The research was undertaken by global fintech think tank Findexable as a part of its initiative Fintech Diversity Radar that aims to track the progress of diversity within the industry. FDR is a collaborative effort between findexable, fintech firms Chargebacks911 and Global Processing Services (GPS) and a global alliance of supporting organisations, women founders and fintech industry champions. The inaugural Diversity for Growth report released by the alliance paints a very bleak picture of fintech with regards to gender parity. 

The research was conducted on data provided by 1032 fintech firms, from among which only 16 had a woman as their sole owner. These firms have received only 1% of the total venture funds raised globally. Overall, 5.6% women held the post of a CEO. When it comes to board members, only 11% of them were women while only 19% of executives were females. The most common role that women took over in the industry was HR leaders (26%), followed closely by marketing heads and chief financial officers. Less than 4% women were placed as chief technology officer or chief innovation officer. 

“Global prosperity is more evenly distributed than at any point in history, yet our data shows the massive imbalance between men and women in innovative financial services firms,” said CEO and co-founder of Findexable, Simon Hardie. He believes that fintech is a key enabler in the digital economy and the sector plays an outsize role in reducing economic exclusion and powering digital transformation. He calls the findings the emergence of a new 1% club, a number that he says should be celebrated and commiserated in equal measure. 

The research also factored in the geographical distribution of the fintech firms being surveyed. They found that Asia had the highest number of female founders at 7.7%, followed closely by Africa’s 7.4%, North America at 4.8% and Europe at 6.5%. Africa and the Middle East are the leading regions for the proportion of female CEOs. North America has the highest proportion of executive team members. 

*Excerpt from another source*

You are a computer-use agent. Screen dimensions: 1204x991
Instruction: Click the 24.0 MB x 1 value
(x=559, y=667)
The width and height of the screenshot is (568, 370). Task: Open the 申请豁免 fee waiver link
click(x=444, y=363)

There was some silver lining to this dark cloud, in the form of positive progress noted by the researchers. Companies with at least one female founder increased from 6% in 2010 to 30% in 2020. In Latin America, APAC, and Africa, the companies that secured the highest median funding were those with only women founders. In North America, companies with one or more female founders got the highest median funding. The pattern changes slightly with average funding: in both Latin and North America, the biggest average goes to companies with at least one woman founder; in the Middle East and Africa, male only founders get the biggest average; and in Europe and APAC, women only founders get the biggest average. 

Reacting to the findings, Findexable co-founder Denise Gee said, “While the research paints a disappointing picture of fintech’s performance at building an industry that reflects the real world, this research should be viewed as a line in the sand. From today all of us – from government to regulators, ecosystems and financial services firms of all sizes – need to ‘dig in’ to make the case and accelerate the progress of women and diverse teams.” She feels that these findings must guide the building of a future fit finance industry. 

The report will be presented during the London Roundtable of global stakeholders in December. They will deliberate on ways to take the report’s recommendations forward and build a global index to track and accelerate progress. 

According to Monica Eaton-Cardone, Founder and COO of Chargebacks 911, this report is a welcome addition to the growing body of evidence that things need to change in the technology industry. “Although progress is being made, statistics citing that only 1.5% of Fintech companies are founded solely by women highlights deep, systemic problems. However, there are signs of hope in the progress being made in the Middle East and Africa, where significantly more women are present in boardrooms. In this report, Findexable has given the industry another wake-up call, and now it’s down to all of us to listen,” she said.